GENETIC ENGINEERING OF WALNUT (JUGLANS REGIA L.)

Genetic engineering, here defined as the transfer of selected genes into specific genotypes, is a significant new tool for the plant scientist, particularly, the plant breeder. Instead of working with a random combination of genes from two parents, genetic engineering allows the breeder to modify a genotype by only a few specific genes.

Gene transfer using a somatic embryo system has become relatively routine in walnut. Somatic embryo cultures are initiated from developing zygotic embryos, and through repetitive embryogenesis, cultures can be maintained indefinitely. Genes are transferred into single cells of an embryogenic embryo using modified Agrobacterium tumefaciens strains as vectors. These typically contain the gene of interest along with selectable and scorable marker genes.

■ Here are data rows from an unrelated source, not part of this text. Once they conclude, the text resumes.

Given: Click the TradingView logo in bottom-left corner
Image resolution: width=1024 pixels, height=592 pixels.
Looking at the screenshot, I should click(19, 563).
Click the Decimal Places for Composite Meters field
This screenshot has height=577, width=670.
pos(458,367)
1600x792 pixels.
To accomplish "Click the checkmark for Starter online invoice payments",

Over several generations of embryogenesis on a selection medium, embryos that originated from cells containing transgenes survive and reproduce more vigorously than untransformed embryos. Selection efficiency is improved by also using a scorable marker. Confirmed transgenic embryos can be germinated and grown into plants or grafted onto seedling rootstock.

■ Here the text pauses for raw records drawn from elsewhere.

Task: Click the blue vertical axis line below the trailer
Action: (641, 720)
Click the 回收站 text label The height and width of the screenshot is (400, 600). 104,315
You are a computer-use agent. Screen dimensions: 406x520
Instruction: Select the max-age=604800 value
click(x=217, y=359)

Notable in this system is that the original cultures are derived from developing seed and do not have the same genotype as the parent cultivar. As a result, the probability that the first generation of transgenic trees will be commercially acceptable is limited. Instead, they will have to be used as germplasm in a breeding program. To that end, we have started embryo cultures from highly precocious parents with the expectation that the performance of the novel genes can be evaluated and that the trees can be used in controlled crosses at a very young age. We expect that commercial cultivars derived from these controlled crosses will have the transgenes stably incorporated because they will have undergone the screening process of meiosis.

Traits that we are trying to change by genetic engineering and the gene sources include: resistance to codling moth from Bacillus thuringiensis; rootability from A. rhizogenes; nematode resistance from the snow drop plant; and, fungal resistance from tobacco, pear, barley and nettle. These projects are in different stages of development, with the codling moth resistance being most advanced. Plants containing the selected gene have been shown in laboratory trials to inhibit development of the codling moth larva and are being planted in field trials this year.